In a move that stunned the paddock, he fired Cindric, Ruzewski, and general manager Kyle Moyer on May 21—just five days before the green flag. “Nothing is more important than the integrity of our sport and our race teams,” Penske declared in a statement.
“We have had organizational failures over the last two years, and we had to make necessary changes.
I apologize to our fans, our partners, and our organization for letting them down.” The purge left the team scrambling for interim leadership, with drivers like Power confiding in interviews about sleepless nights and fractured morale heading into “The Greatest Spectacle in Racing.”
For O’Ward, the firings were cold comfort. In exclusive footage from season 3 of “100 Days to Indy,” now streaming on Fox Nation and expanded to chronicle the full championship chase, the McLaren star unloads with trademark candor.

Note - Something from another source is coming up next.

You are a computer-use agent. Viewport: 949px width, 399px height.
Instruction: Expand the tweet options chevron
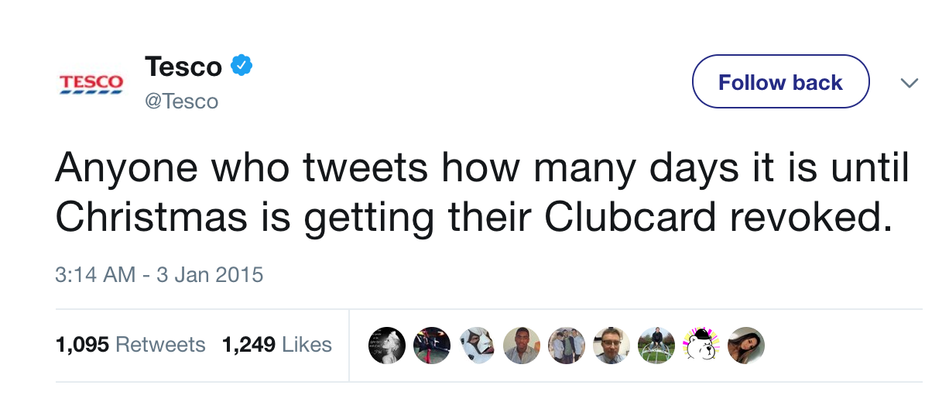(909, 82)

“It’s just simple, don’t cheat,” he says, staring directly into the camera during episode 3, a segment that peels back the curtain on the scandal’s immediate fallout. “And if you’re gonna cheat, don’t get caught—especially when you own the series.
Like, come on!” The docuseries, co-produced by Penske Entertainment and A-Frame Productions, doesn’t shy away from the tension, intercutting O’Ward’s barbs with somber reflections from Newgarden and Power.

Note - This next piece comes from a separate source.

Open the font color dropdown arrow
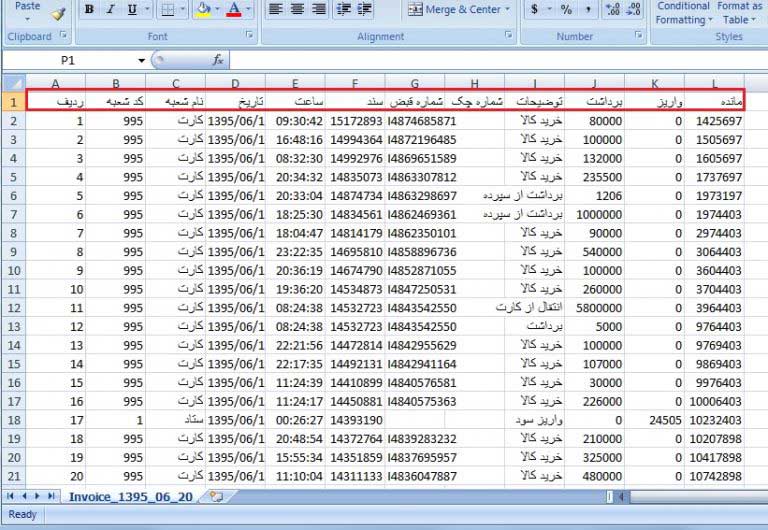This screenshot has height=530, width=768. 250,10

While O’Ward absolves the drivers—”I don’t think Josef knew; they’re not in on every technical detail”—he saves his sharpest criticism for the team’s engineering culture. “We all look up to Penske; they’re the benchmark.
But what example are they setting? I wonder what other things are among those cars that we can’t see.”
The series’ unflinching portrayal has amplified calls for structural reform, exposing the inherent conflict of interest in Penske’s trifecta of control.
Rivals like Helio Castroneves, a four-time Indy 500 winner and former Penske stalwart, broke ranks to question the “optics challenge,” while Chip Ganassi Racing’s Scott Dixon and Graham Rahal voiced quiet frustrations off the record.
IndyCar president Doug Boles, a Penske loyalist elevated to the role in February 2025, acknowledged the damage in a May press briefing: “This is something Roger is going to have to address.” By November, the series announced a seismic shift: an independent governing board for 2026, severing managerial ties between Penske Entertainment and race officials.
While Penske will foot the bill for stewards and tech inspectors, they’ll report to a neutral overseer, not series brass. A new scanning system for parts compliance, piloted at Portland in August, caught four post-race impounds and promises tighter enforcement.
As the 2025 season wrapped in September, the scandal’s ripples were evident. Alex Palou clinched the championship for Ganassi, his fifth win in six races underscoring Penske’s uncharacteristic slump.
Newgarden, still chasing a three-peat at Indy, managed a gritty recovery drive from 31st to a top-10 finish but couldn’t shake the asterisk. Power, ever the battler, notched Penske’s lone victory in Portland but announced his departure before 2026, ending a 17-year run marred by the turmoil.
O’Ward, second in points with 194, enters the offseason buoyed by his front-row heroics and vocal advocacy. “Racing’s about earning it clean,” he reflected in a recent Fox Sports interview. “We push limits, but crossing that line? Nah. That’s not us.”
In “100 Days to Indy,” the scandal emerges not as a footnote but a fulcrum, humanizing the gladiators behind the wheels while indicting the empire that built the arena. For O’Ward, whose journey from a karting prodigy in Mexico to IndyCar frontrunner embodies the sport’s immigrant dream, it’s personal.
Losing 2024’s Indy 500 to a potentially tainted foe stings, but his response—blunt, principled, unyielding—reminds everyone why fans tune in. IndyCar may have survived the storm, but as Penske’s grip loosens ever so slightly, one truth endures: in the roar of 2.2-mile ovals, authenticity revs the loudest engine.
With reforms on the horizon and O’Ward’s star rising, 2026 promises a reckoning—one lap at a time.